Keystone kops
After six years of debate, rulings, protests and pronouncements, the Keystone XL pipeline proposal is finally coming up for a decision. The Republican-dominated U.S. Congress will approve the pipeline carrying bitumen from Canada’s oil sands to the gulf coast of Texas. And President Barack Obama has already said he will veto the bill. The consensus is that there aren’t enough votes to override the veto so that’s it – Keystone is kaput.
To be sure, there’s a saying in Washington, nothing is ever over, so it’s entirely possible this issue will come to life again, but the likelihood of getting it built in my lifetime is slim. I blame Stephen Harper for this come-uppance. He never established the kind of relationship a prime minister should have with the U.S. president. Canada’s message did not get through. All Canada did was sent premiers and other lesser lights to deliver speeches at Washington events where Canadians made up the majority of the audience. There was no full-tilt selling job directed from the top.
But there is a wider message in all of this. The days of building new pipelines may be gone. Energy East, the latest proposal to ship oil from Alberta to a port on the Gulf of St. Lawrence, is meeting stiff opposition from politicians and protesters alike. Pipelines from Alberta to the Pacific seem equally improbable given the native land claims involved.

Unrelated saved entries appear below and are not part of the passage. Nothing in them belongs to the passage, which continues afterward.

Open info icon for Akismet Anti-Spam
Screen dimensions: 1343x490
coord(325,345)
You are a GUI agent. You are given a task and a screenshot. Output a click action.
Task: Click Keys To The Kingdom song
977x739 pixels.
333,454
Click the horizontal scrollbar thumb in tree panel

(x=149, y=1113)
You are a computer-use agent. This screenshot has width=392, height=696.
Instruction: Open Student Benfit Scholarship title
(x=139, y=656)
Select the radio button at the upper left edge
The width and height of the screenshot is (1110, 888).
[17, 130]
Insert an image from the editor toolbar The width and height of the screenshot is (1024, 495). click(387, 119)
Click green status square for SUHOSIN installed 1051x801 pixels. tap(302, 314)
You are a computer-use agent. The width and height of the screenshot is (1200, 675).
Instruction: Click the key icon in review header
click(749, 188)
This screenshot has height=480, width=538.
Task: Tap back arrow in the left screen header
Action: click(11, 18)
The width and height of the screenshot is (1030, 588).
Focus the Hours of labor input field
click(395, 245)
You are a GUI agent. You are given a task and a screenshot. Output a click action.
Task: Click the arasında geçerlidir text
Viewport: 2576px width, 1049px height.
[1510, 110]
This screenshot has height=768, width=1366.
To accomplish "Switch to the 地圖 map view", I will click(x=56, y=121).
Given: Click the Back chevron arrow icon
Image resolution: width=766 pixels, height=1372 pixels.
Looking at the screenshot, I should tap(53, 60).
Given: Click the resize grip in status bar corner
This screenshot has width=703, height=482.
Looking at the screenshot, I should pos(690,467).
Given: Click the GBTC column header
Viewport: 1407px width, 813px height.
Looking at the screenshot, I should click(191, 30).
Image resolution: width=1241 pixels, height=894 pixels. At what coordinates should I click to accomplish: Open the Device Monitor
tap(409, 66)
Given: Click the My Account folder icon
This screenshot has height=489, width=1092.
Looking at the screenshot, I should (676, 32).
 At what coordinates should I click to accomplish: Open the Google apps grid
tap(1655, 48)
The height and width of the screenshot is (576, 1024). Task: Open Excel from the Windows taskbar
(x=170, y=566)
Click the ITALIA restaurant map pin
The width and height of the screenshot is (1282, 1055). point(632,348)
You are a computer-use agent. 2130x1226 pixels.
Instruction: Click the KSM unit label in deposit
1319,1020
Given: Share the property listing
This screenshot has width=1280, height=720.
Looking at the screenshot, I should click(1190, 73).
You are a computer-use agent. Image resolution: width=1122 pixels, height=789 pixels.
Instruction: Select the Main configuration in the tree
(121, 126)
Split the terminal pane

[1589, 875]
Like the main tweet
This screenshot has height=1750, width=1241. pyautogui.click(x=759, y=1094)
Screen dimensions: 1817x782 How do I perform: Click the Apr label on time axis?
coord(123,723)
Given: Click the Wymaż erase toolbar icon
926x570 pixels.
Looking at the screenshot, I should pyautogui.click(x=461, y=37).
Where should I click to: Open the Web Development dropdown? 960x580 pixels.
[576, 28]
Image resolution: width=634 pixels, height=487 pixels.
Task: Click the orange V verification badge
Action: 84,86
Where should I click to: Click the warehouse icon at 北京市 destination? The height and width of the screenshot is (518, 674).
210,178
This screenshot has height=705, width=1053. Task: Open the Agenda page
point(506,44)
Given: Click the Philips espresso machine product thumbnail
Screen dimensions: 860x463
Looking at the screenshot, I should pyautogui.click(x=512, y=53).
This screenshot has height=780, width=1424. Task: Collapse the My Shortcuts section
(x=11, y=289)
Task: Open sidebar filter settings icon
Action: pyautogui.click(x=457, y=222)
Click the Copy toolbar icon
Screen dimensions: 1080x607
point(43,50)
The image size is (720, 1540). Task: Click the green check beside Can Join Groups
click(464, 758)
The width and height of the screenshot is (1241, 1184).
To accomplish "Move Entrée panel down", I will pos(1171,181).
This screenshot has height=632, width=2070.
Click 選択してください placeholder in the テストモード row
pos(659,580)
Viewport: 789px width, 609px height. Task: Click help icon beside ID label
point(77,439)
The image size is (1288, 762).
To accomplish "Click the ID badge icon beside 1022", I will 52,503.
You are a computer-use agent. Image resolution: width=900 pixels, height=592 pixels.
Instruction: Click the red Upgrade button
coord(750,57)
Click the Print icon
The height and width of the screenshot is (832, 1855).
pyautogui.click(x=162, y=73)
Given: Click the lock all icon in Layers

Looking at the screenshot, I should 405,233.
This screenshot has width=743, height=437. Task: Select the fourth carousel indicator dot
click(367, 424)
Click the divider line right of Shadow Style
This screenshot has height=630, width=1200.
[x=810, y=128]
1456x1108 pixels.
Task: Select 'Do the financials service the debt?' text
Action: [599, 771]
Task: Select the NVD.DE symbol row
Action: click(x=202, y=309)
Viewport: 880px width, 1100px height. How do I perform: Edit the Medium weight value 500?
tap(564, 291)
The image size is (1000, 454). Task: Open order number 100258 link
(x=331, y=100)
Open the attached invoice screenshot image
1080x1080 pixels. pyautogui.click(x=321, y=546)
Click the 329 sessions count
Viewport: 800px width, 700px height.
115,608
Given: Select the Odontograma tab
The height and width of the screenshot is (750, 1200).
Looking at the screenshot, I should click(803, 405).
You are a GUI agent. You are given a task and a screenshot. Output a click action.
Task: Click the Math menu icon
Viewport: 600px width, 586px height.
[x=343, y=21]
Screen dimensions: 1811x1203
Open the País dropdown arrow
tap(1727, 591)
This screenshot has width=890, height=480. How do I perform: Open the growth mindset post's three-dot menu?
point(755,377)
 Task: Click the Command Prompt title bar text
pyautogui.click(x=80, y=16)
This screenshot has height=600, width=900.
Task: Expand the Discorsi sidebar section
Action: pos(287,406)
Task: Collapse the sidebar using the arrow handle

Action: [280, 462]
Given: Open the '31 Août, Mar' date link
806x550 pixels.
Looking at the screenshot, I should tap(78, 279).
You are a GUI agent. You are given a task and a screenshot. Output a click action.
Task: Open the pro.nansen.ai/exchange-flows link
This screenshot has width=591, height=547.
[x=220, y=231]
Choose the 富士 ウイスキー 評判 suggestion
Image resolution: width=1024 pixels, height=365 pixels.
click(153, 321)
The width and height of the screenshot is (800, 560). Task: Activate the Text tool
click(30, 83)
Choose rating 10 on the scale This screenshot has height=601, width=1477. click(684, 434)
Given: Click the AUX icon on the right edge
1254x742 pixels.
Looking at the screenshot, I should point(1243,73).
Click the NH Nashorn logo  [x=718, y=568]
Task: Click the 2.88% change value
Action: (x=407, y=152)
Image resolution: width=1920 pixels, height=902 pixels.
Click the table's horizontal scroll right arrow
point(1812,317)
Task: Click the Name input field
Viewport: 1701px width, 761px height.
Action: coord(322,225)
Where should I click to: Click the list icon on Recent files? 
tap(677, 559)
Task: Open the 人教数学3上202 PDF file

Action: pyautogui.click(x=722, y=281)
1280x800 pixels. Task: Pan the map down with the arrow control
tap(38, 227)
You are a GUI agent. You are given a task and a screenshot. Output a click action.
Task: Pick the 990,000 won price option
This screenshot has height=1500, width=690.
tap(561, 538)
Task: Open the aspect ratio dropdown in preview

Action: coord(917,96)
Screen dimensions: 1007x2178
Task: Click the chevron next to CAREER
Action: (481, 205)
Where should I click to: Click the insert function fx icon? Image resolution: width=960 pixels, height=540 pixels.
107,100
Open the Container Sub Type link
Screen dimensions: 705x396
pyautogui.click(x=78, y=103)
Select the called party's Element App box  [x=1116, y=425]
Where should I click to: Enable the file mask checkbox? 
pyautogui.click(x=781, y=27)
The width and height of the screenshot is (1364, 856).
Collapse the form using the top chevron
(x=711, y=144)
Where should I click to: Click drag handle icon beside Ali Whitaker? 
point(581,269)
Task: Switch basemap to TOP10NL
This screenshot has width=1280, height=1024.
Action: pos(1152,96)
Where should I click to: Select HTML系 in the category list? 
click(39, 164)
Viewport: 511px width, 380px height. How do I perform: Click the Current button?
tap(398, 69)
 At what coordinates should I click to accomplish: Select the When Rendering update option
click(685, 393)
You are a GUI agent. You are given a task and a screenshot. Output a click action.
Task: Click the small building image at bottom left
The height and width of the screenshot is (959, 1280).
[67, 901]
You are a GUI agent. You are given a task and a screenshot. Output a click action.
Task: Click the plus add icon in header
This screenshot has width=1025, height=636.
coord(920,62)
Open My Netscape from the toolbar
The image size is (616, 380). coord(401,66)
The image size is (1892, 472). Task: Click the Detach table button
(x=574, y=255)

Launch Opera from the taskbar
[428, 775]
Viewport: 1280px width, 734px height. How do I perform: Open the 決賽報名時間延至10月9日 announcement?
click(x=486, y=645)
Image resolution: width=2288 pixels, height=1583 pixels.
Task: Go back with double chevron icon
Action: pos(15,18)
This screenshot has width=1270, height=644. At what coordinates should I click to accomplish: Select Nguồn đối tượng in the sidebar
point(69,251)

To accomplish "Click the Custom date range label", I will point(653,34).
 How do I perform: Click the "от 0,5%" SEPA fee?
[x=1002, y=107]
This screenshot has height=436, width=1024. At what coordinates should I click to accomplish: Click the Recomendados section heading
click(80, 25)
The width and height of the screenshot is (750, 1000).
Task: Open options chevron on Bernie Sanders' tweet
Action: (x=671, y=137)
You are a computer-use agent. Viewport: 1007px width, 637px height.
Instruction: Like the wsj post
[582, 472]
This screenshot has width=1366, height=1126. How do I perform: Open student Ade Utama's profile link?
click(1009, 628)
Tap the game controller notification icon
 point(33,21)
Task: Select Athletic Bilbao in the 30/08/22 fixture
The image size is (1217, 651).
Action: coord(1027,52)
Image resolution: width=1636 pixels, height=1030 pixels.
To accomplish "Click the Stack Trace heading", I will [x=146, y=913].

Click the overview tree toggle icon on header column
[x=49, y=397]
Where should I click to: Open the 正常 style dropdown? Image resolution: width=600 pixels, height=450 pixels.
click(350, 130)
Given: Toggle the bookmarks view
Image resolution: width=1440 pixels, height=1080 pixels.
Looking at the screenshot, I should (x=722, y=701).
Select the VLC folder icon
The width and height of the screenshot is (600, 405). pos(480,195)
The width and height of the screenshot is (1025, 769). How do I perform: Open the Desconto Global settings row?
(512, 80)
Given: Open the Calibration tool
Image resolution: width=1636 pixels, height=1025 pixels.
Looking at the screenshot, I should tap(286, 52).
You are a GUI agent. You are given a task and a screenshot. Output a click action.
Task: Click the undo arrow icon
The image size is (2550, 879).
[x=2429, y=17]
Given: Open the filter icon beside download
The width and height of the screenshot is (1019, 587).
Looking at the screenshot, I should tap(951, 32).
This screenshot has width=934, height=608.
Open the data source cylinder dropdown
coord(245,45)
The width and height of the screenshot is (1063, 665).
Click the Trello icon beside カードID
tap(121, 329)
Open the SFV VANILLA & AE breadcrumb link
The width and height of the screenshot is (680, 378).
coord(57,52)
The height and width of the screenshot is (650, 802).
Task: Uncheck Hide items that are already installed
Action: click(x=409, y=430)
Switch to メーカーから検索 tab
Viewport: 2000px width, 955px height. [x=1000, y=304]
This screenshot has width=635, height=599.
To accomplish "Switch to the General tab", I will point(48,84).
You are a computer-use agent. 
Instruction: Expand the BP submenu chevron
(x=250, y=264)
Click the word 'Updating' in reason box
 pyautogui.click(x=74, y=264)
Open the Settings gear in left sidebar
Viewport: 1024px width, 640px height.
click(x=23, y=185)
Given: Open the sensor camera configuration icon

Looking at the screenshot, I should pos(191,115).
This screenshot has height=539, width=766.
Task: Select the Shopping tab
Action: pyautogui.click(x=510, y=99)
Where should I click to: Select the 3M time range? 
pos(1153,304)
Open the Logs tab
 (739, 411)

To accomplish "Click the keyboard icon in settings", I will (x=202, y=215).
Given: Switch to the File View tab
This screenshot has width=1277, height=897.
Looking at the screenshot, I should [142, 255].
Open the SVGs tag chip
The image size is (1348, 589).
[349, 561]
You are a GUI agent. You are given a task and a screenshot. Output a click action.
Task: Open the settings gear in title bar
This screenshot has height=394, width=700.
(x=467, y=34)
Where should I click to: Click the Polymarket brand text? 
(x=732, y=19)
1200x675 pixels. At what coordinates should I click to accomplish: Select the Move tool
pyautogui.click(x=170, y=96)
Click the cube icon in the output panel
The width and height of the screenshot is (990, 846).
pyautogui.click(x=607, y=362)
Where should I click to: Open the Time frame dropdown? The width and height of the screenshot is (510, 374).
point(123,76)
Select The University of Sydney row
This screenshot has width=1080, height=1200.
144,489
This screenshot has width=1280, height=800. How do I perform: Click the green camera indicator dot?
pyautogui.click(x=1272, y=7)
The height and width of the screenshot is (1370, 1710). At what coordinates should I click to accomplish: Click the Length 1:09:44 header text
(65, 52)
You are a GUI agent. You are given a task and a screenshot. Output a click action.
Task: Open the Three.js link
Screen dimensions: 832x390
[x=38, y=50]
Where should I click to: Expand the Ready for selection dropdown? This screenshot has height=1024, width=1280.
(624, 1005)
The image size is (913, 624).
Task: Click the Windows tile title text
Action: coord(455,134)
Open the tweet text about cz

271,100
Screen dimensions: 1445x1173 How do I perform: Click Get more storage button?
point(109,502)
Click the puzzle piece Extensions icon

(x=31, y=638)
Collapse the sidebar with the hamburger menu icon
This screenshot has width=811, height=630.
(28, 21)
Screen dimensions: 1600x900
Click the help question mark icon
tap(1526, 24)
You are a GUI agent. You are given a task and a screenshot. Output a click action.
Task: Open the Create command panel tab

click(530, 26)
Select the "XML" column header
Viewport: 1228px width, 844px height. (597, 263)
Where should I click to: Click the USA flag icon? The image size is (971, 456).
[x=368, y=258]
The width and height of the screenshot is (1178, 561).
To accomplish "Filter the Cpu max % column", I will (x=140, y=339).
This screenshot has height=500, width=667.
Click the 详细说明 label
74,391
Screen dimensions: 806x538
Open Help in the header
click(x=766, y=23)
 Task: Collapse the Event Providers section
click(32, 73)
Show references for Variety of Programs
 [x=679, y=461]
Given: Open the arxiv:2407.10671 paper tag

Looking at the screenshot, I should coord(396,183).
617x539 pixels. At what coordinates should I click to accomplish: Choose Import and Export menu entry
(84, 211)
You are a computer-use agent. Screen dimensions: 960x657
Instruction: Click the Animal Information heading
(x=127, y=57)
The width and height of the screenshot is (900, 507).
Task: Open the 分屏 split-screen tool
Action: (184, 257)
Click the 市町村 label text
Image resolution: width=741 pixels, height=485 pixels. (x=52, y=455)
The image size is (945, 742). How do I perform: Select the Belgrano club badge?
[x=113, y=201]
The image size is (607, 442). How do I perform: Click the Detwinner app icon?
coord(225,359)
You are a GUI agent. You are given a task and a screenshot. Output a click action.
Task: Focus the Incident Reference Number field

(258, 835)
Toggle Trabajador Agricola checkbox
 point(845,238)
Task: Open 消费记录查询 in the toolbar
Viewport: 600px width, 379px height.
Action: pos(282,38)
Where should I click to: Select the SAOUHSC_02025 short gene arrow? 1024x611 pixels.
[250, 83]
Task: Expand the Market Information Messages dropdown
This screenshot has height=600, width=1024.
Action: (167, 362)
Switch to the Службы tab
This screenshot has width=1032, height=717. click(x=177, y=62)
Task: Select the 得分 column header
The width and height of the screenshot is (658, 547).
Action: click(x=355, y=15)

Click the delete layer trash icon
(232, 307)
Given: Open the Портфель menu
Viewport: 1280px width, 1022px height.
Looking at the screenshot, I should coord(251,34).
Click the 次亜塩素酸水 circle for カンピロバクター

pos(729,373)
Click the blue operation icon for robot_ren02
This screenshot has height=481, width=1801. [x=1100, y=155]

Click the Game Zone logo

All of this presents Canada with an opportunity. Why not stop trying to sell our natural resources to foreign lands? Such thinking is reminiscent of the “hewers of wood, drawers of water” syndrome that has plagued our economic history. Instead, let’s build refineries in Alberta and Saskatchewan where the resources are found. Refineries mean jobs, products that require more effort, chemicals and plastics that are in demand, all kinds of goods that are further along the production chain than the stuff that oozes out of the ground. With the demise of Keystone, Canada has its last best chance to become an economic powerhouse with industrial activity across a broad number of fronts. Let’s grab it.